YOUR ASSIGNMENT
Find the lines of the material below that include the string "agent", then copy each one.

---------- TASK DATA ----------

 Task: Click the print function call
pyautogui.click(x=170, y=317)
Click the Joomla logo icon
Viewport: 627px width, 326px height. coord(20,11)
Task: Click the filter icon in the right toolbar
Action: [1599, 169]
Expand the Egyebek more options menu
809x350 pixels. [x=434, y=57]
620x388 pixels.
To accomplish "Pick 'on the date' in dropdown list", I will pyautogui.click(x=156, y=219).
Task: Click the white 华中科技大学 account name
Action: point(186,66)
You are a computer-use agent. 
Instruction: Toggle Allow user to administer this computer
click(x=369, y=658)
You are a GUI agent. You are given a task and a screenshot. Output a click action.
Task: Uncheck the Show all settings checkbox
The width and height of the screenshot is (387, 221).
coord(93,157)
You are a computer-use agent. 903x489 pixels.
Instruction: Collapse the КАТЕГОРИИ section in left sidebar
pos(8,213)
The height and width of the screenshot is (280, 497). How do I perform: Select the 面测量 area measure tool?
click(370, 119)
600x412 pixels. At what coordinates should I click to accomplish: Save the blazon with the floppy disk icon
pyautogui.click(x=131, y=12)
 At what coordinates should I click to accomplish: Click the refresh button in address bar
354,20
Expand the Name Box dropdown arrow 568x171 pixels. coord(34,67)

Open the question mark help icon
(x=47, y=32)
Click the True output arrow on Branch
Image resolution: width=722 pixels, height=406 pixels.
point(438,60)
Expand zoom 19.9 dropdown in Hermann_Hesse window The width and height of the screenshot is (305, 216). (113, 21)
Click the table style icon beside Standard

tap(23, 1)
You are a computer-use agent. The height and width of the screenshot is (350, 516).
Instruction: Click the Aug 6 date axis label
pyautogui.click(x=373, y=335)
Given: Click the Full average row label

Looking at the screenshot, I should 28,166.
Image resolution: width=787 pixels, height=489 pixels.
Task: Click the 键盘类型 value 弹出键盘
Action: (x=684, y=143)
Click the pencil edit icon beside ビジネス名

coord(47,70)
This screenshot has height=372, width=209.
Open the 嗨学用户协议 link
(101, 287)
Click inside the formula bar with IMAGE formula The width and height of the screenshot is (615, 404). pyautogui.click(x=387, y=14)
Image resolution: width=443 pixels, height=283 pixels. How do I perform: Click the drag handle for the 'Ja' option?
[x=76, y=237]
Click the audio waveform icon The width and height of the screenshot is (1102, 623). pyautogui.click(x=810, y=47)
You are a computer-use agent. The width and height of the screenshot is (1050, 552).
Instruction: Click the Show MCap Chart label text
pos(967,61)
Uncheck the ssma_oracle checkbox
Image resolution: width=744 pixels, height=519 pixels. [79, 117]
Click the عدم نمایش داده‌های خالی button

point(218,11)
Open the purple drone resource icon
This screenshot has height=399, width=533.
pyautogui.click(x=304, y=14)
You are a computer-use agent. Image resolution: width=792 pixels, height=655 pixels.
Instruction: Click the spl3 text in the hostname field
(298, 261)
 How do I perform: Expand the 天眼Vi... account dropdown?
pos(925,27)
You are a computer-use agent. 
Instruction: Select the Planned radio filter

----------

REPLY TO THE TASK
You are a computer-use agent. 
You are a GUI agent. You are given a task and a screenshot. Output a click action.
You are a computer-use agent. 903x489 pixels.
You are a computer-use agent. The height and width of the screenshot is (350, 516).
You are a computer-use agent. The width and height of the screenshot is (1050, 552).
You are a computer-use agent. Image resolution: width=792 pixels, height=655 pixels.
You are a computer-use agent. 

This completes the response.